■ **ACTIVITY**: Set down exactly, with nothing added, the lines from the one containing "Image resolution: width=1024 pixels, height=576" through the end of the entries.

**** SUPPLIED RECORDS ****

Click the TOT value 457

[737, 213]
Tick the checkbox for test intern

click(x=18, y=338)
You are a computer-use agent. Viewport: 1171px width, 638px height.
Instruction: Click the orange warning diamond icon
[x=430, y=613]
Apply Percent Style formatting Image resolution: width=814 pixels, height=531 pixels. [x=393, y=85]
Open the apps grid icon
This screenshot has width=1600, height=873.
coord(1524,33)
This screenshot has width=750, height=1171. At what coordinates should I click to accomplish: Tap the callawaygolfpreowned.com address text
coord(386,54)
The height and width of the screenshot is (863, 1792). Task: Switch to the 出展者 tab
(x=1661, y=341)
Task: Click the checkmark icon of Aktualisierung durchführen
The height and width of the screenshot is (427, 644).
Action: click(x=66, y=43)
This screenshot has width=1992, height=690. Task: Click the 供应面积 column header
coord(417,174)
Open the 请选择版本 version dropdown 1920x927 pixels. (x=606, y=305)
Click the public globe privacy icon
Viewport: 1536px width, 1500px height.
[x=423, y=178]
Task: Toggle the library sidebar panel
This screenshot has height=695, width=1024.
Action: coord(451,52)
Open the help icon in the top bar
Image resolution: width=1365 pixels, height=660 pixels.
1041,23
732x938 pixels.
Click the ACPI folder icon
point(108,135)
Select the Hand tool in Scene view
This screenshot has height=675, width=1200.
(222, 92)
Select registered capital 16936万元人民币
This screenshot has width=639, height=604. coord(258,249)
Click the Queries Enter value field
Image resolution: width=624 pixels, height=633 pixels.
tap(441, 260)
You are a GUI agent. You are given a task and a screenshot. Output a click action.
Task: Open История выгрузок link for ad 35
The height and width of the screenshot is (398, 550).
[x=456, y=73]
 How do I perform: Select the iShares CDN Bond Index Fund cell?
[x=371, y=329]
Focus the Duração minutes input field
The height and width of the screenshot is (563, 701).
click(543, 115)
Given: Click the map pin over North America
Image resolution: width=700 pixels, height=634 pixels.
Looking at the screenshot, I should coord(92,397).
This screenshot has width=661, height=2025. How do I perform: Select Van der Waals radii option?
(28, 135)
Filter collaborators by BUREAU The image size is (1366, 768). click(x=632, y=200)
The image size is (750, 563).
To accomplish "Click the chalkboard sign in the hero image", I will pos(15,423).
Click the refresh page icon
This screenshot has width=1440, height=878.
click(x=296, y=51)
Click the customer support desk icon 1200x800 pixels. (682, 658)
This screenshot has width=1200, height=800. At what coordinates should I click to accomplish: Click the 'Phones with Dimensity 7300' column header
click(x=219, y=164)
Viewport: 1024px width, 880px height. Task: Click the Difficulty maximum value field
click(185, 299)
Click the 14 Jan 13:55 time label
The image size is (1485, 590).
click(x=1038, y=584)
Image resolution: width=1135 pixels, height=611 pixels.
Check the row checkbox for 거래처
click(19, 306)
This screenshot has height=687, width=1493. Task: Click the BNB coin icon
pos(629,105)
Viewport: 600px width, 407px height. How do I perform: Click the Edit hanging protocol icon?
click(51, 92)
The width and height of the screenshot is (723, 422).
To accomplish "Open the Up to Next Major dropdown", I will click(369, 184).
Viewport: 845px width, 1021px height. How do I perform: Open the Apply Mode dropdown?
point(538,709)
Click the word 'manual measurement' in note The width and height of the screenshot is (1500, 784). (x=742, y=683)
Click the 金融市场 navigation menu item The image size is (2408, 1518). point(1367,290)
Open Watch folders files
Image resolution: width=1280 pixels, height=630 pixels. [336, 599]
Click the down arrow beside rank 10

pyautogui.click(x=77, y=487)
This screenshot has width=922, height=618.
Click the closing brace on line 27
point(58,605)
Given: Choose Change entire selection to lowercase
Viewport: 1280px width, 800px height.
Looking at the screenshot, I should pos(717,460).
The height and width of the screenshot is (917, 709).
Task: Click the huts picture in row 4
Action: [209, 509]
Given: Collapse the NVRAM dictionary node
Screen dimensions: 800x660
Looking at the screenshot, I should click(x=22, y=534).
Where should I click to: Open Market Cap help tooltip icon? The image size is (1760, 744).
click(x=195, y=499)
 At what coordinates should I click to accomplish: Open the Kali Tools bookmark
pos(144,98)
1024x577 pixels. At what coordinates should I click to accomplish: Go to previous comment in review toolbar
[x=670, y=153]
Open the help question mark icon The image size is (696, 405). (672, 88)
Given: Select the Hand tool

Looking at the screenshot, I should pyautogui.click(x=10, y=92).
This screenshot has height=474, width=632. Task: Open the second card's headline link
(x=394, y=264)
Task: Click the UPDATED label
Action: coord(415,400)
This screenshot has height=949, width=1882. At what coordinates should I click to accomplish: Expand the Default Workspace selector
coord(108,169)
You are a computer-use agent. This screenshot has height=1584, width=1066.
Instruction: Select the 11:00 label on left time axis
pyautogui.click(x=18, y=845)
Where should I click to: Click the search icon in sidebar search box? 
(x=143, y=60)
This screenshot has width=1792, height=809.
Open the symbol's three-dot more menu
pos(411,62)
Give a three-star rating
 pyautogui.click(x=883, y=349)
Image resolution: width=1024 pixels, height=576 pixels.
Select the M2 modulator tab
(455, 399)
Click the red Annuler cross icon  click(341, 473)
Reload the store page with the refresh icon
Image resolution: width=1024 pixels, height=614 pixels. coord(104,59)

****

■ **TASK SOLUTION**:
Image resolution: width=1024 pixels, height=576 pixels.
Select the M2 modulator tab
(455, 399)
Click the red Annuler cross icon  click(341, 473)
Reload the store page with the refresh icon
Image resolution: width=1024 pixels, height=614 pixels. coord(104,59)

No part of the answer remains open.